Também tenho o mesmo ritual, que acredito ser minha religião anual, quando saio de casa: ponho a mesma música a tocar no fone de ouvido, por repetidas vezes, digerindo cada palavra de uma poesia cantada que parece, mesmo, ter sido, para mim, feita. Incrivelmente, a mesma que me sacode no caminho ao trabalho, à escola, como impulso ritualístico de sorte, fortuna, mas também, para encarar ritmadamente os percalços do caminho, seja qual for meu trajeto, geralmente sozinho, momento em que a música toma o lugar daquela nuvenzinha para me dar a mão e fazer presença.
Pés cansados, um deles dolorido por um tombo ao fim de novembro, que me rompeu uns ligamentos do tornozelo, que, assim, são alguns dias seguintes a sentir a dor no passo a passo que é outra regra ensinada na vida. Pisar dói. De um jeito ou de outro. Andar mediante a dor ou a ausência dela é este sentido direcionado para cumprir um papel de caminhante, de acompanhante, de filho, de irmão, entre os melhores títulos conquistados com o meu sangue ou meu sorriso, talvez até por minhas palavras ou meu silêncio que só poucos entendem.

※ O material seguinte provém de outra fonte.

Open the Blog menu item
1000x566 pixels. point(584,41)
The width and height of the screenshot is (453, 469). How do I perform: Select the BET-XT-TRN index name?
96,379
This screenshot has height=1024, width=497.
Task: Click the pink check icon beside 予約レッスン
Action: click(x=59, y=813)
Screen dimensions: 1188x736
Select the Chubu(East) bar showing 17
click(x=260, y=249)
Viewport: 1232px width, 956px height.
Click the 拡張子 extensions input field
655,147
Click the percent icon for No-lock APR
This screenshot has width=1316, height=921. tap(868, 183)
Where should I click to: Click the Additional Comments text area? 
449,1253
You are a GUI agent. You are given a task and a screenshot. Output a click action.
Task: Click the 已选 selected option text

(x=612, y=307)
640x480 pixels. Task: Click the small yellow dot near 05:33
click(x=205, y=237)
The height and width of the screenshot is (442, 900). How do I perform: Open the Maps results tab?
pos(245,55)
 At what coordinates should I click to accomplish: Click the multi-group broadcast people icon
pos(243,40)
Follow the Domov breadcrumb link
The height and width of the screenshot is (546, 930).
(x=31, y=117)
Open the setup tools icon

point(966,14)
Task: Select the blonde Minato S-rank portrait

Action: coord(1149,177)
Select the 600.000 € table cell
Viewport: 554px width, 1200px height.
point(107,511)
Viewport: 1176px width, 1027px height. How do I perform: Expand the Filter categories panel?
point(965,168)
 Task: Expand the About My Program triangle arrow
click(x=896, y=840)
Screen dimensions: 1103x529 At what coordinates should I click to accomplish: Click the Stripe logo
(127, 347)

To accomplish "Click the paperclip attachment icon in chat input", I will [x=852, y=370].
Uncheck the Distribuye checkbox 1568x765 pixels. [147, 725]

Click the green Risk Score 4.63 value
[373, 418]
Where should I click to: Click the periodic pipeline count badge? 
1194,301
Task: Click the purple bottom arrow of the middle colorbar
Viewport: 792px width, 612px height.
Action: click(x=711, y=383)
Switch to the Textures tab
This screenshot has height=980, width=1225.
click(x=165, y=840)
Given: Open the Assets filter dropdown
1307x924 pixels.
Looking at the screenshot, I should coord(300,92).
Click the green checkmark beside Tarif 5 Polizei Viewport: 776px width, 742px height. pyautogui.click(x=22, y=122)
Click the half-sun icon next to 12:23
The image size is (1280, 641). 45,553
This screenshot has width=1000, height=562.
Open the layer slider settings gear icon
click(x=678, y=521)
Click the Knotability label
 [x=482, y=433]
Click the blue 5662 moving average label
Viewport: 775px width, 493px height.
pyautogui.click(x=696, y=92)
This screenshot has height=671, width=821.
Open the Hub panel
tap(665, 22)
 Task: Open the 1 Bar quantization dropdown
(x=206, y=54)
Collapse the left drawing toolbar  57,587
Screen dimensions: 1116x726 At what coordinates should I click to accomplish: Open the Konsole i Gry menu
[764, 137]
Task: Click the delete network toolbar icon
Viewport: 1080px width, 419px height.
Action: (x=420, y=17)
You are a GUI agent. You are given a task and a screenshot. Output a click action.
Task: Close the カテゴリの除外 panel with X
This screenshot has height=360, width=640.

Foi um ano difícil, de decisões favoráveis, desde este momento em que a ótica é outra e já consigo ser grato. Mas dias atrás, eram as lágrimas que não me deixavam ver a vida desta forma. Porque parecia que o oposto dela era quem vinha querer dar-me a mão em tantos momentos em que eu buscava qualquer elemento vital, no mundo quimérico que me restava, mas não encontrava a companhia; desaguava em mim o turbilhão de impaciência e visão turva. Se é possível, então, renascer, por simbolismo ou necessidade, quero multiplicar-me nesta vida, só uma, na companhia espontânea de quem acompanha atentamente cada passo meu e não mede seus passos para fazer-se par, quer para uma dança, quer para sentar num canto qualquer à exaustão. Aos presentes, o futuro nos reserva sempre, além de datas, desafios para entender a vida é um fluxo contínuo. Quem sabe haja filtros, e quem sabe o que seja naturalmente puro torne cada ano mais um, e único.